* Task material:
◇ ◇ ◇ ◇

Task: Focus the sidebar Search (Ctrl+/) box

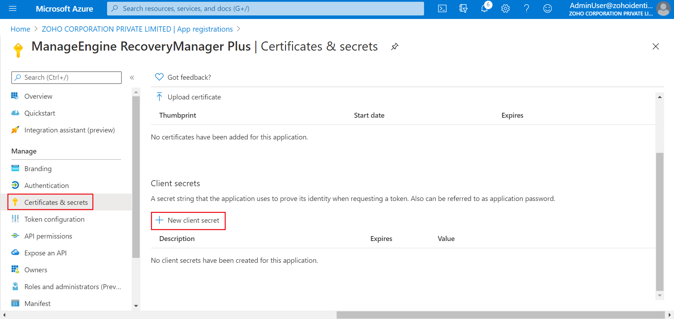Action: click(67, 78)
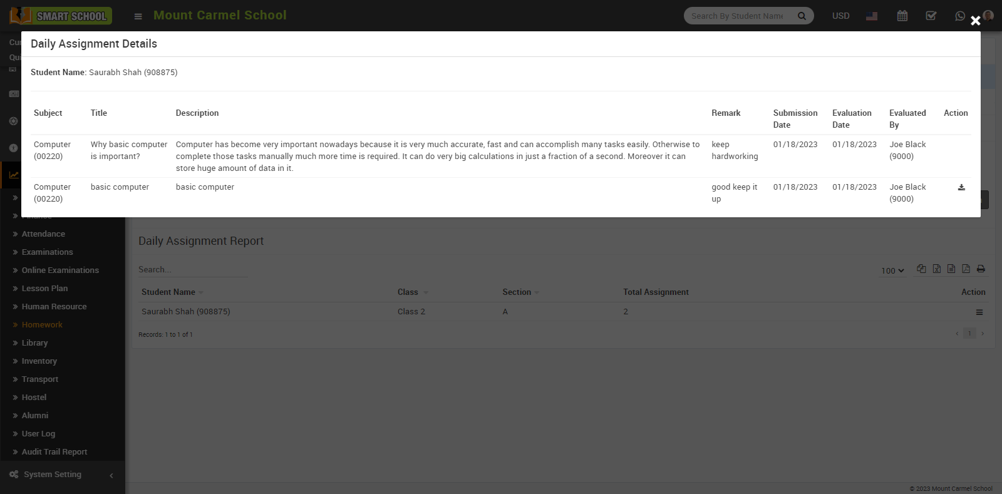Open WhatsApp chat icon in header
Viewport: 1002px width, 494px height.
pyautogui.click(x=959, y=16)
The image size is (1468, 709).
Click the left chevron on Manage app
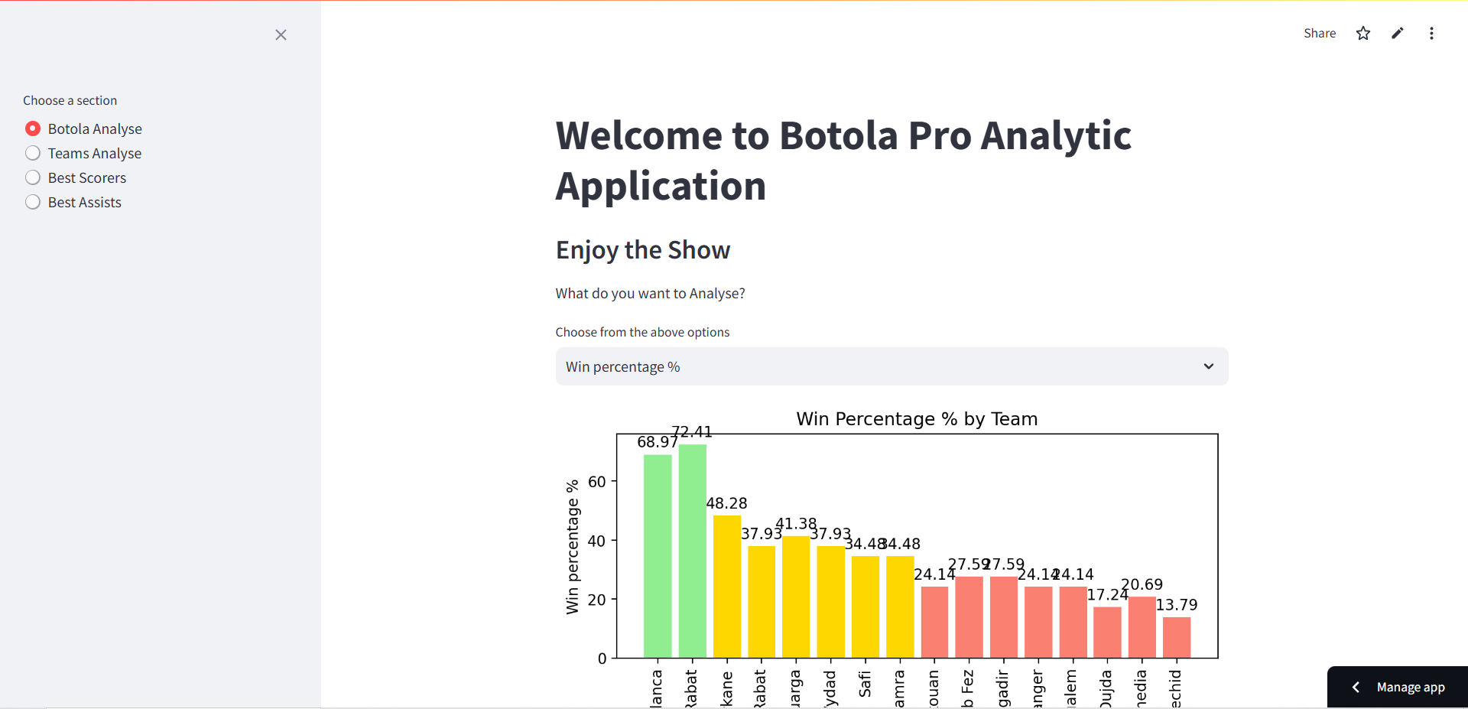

◇ ◇ ◇ ◇

* Assignment: Every record should come back exactly as it is, though none of the pictures should.

* Answer space:
Task: Focus the sidebar Search (Ctrl+/) box

Action: click(67, 78)
Open WhatsApp chat icon in header
Viewport: 1002px width, 494px height.
pyautogui.click(x=959, y=16)
The image size is (1468, 709).
Click the left chevron on Manage app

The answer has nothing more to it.